Laborde organized a fundraiser and asked each student to contribute a quarter towards the costs necessary to acquire the tiger. Within an hour, the students had raised about $750. Laborde with the help of football player Ken Kavanaugh made the arrangements for the purchase of the young tiger and its transportation to the LSU campus.

In October, 1936, the student body declared the day of the tiger’s arrival to Baton Rouge a holiday (the actual day could not be verified, but it was October 21 or 23), and the cadet corps turned away professors and students with books trying to enter the campus gates early that morning. The six-foot tiger arrived by train to throngs of adoring students and Chambers immediately placed him in a wheeled cage. Chambers had actual experience handling animals with Ringling Brothers circus and knew how to handle the tiger. Because of Chamber’s circus experience and his popularity with the students, the tiger became evermore known as “Mike.”

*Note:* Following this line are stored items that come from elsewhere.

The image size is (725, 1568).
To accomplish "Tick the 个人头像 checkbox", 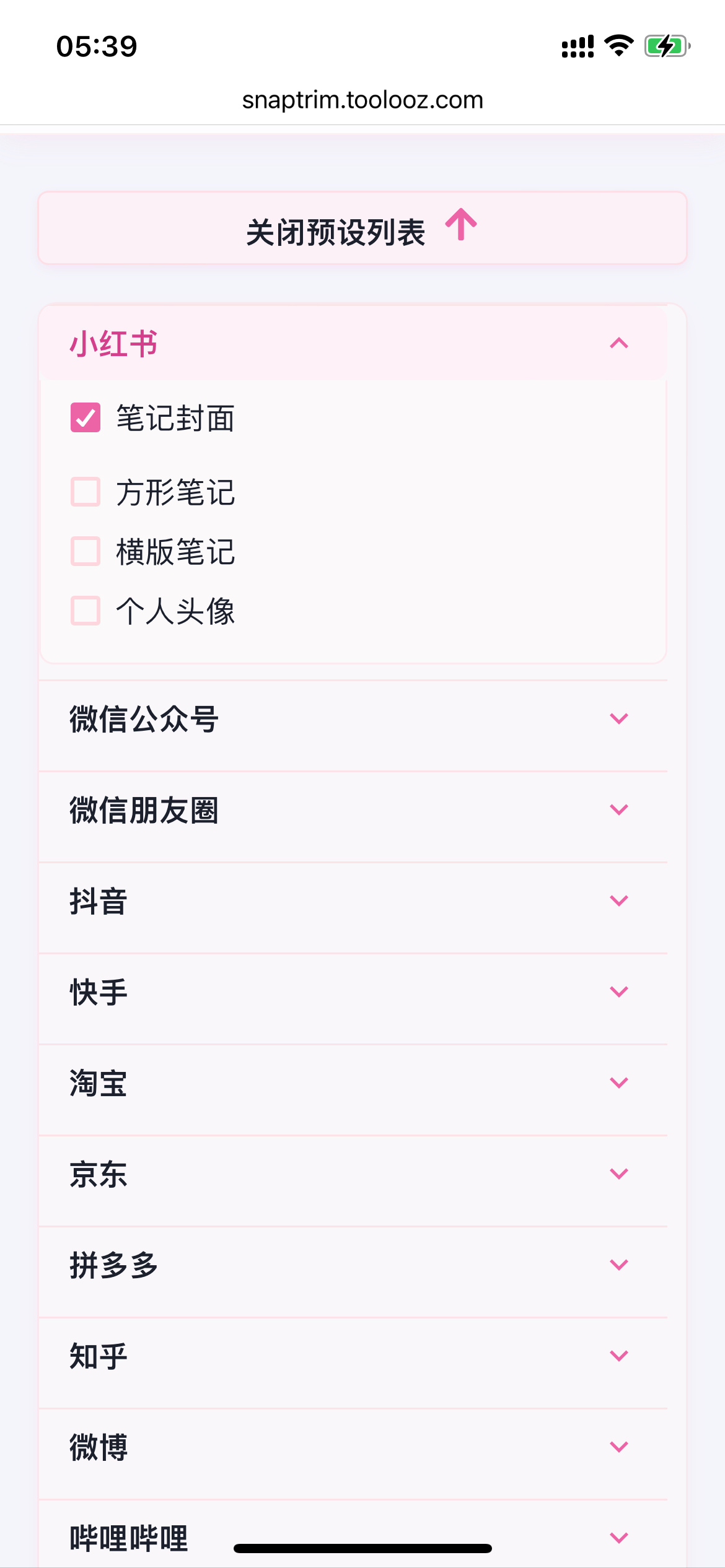I will tap(86, 611).
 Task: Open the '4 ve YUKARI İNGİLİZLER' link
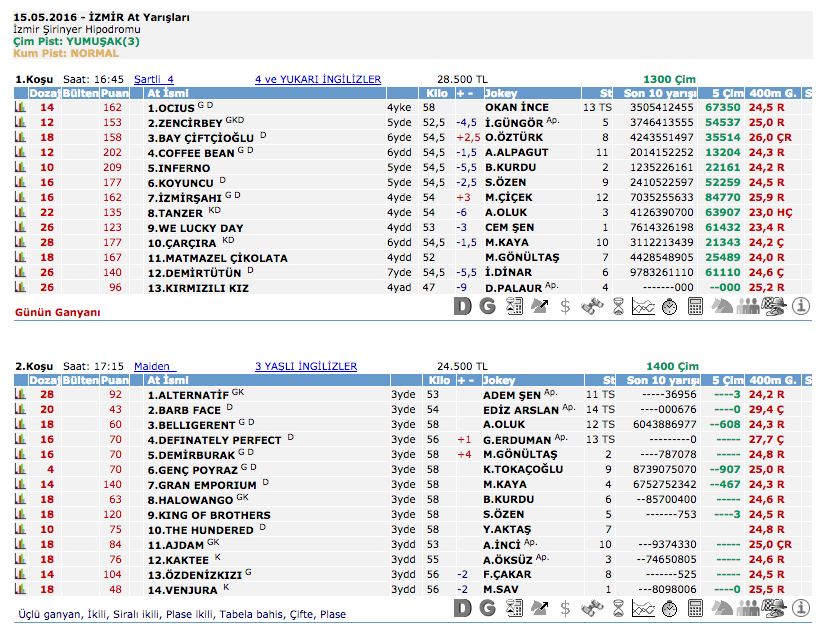[317, 79]
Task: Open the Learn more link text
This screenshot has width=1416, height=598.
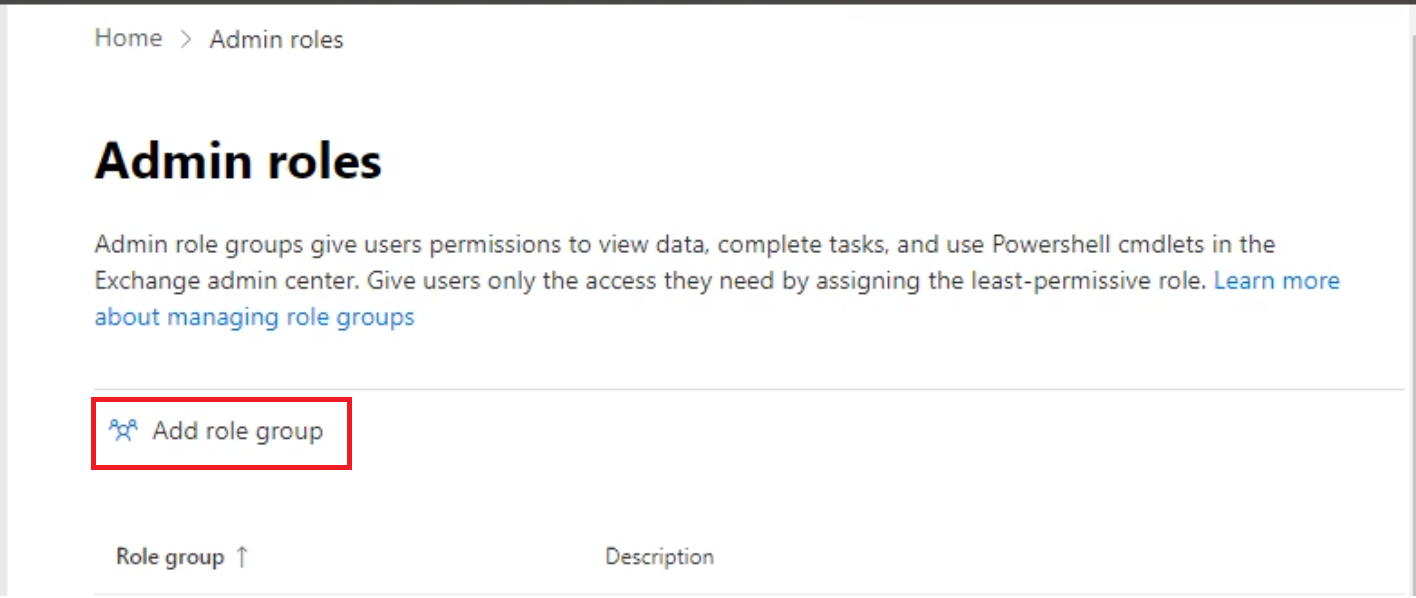Action: (1276, 281)
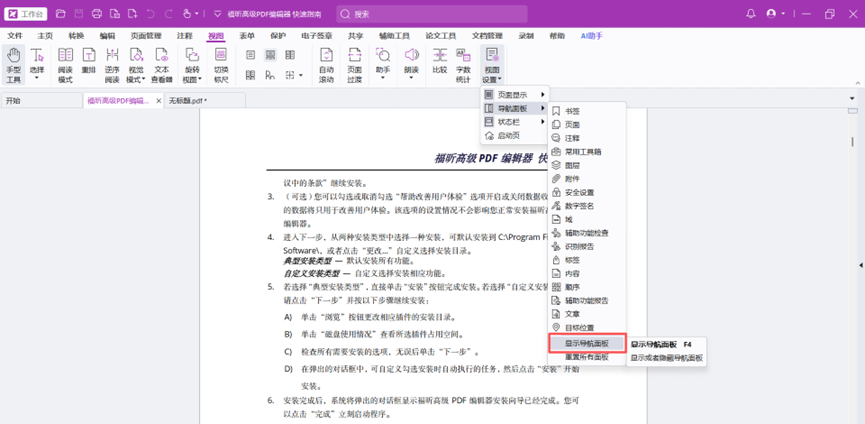Open 字数统计 word count
This screenshot has height=424, width=865.
[463, 64]
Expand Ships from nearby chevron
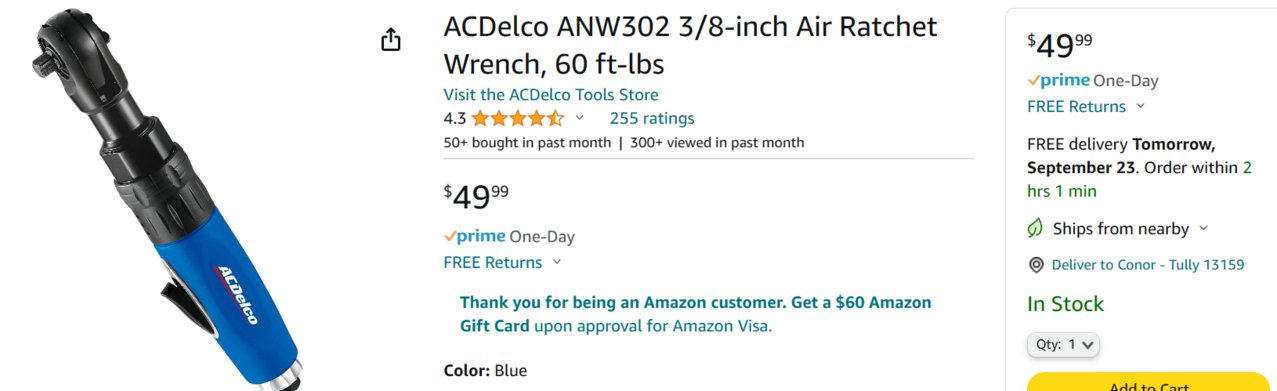 pyautogui.click(x=1204, y=229)
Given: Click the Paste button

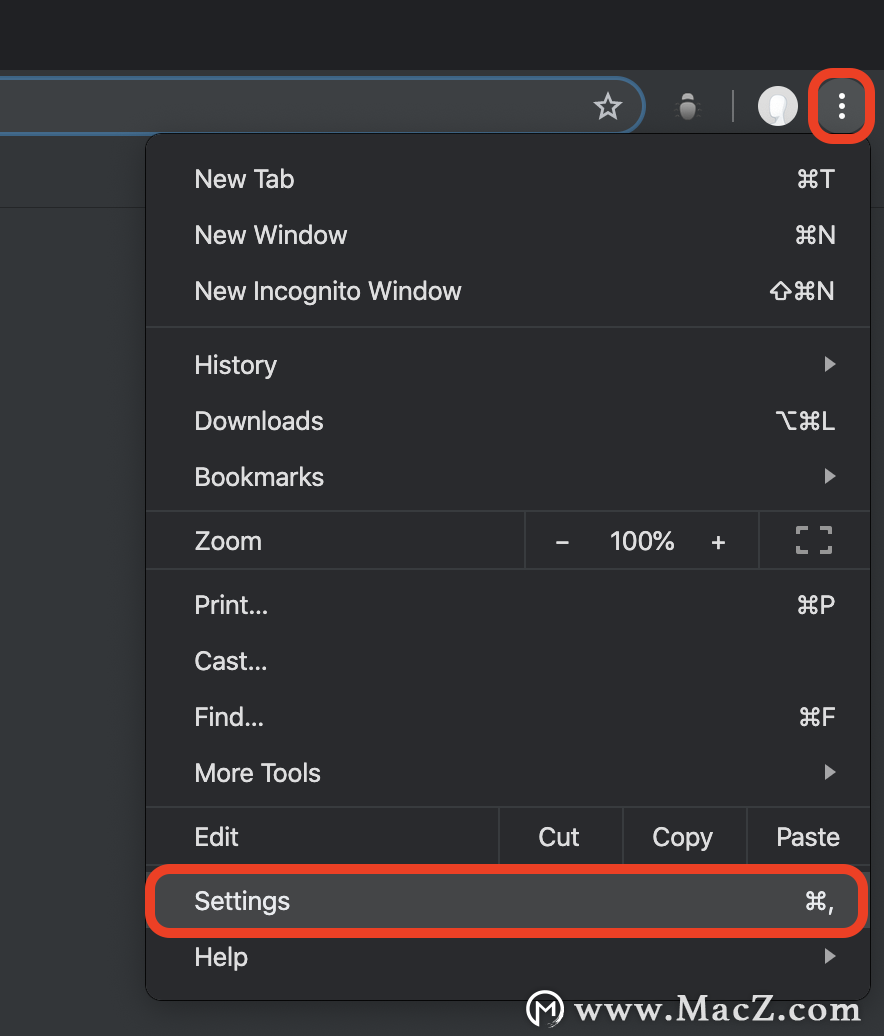Looking at the screenshot, I should click(808, 836).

With Mike I in his cage, handlers led him in front of a parade down Third Street the wrong way–celebrating up this street the wrong way is how joyous events at the school are commemorated. While Mike rested in his cage at some undocumented place on campus, the students celebrated into the night with dances and bonfires. Several days later, Laborde and others took Mike to Shreveport for the annual game with the University of Arkansas. Along the way, they stopped at various schools to show off Mike and to collect donations for the 19 pounds of meat he ate every day. Mike proved to be a lucky charm as the football Tigers beat Arkansas, 19-7.

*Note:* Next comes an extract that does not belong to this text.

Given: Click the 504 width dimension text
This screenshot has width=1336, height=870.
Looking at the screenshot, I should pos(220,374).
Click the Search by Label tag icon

One the way back to Baton Rouge, Mike and his handlers took a ferry boat across the Mississippi River and ran into Louisiana Governor Richard W. Leche. Leche asked the handlers where they were going to put the big cat and who was going to care for him. Laborde and an unofficial human mascot named Eddie (a.k.a., Porter Bryant) stated they would care for the cat and were hoping to board him at the zoo in Baton Rouge. Leche decided that while the tiger would be in good hands, he needed an appropriate cage. With the help of President Franklin Roosevelt and a Works Progress Administration grant, a cage worthy of a tiger was built. The cage was officially dedicated on April 13, 1937, and was adjoined to a 12-by-15 foot stone building. In all, Mike had about 600 square feet of living quarters. The stone portion of the cage is part of the current tiger home. As one would imagine, Mike’s abode is a major attraction for campus visitors.

While Mike I became an LSU icon, Laborde’s law school days came to an abrupt end. After a two-week absence from school because of his involvement with Mike I, Laborde was called into the law dean’s office. The dean told Laborde that he had missed too many classes, would be unable to make up the work, and was thereby expelled from the law school. Apparently, school spirit did not carry much weight at the law school!

Mike I passed away on June 28, 1956 of an acute kidney infection. The LSU faithful had him stuffed, and he is now on exhibit on campus in Foster Hall. Within months, Mike II took the helm as the school’s live mascot.  The tradition lives on today.  However, Mike VI passed away in October, 2016 and the university is currently searching for his replacement, Mike VII.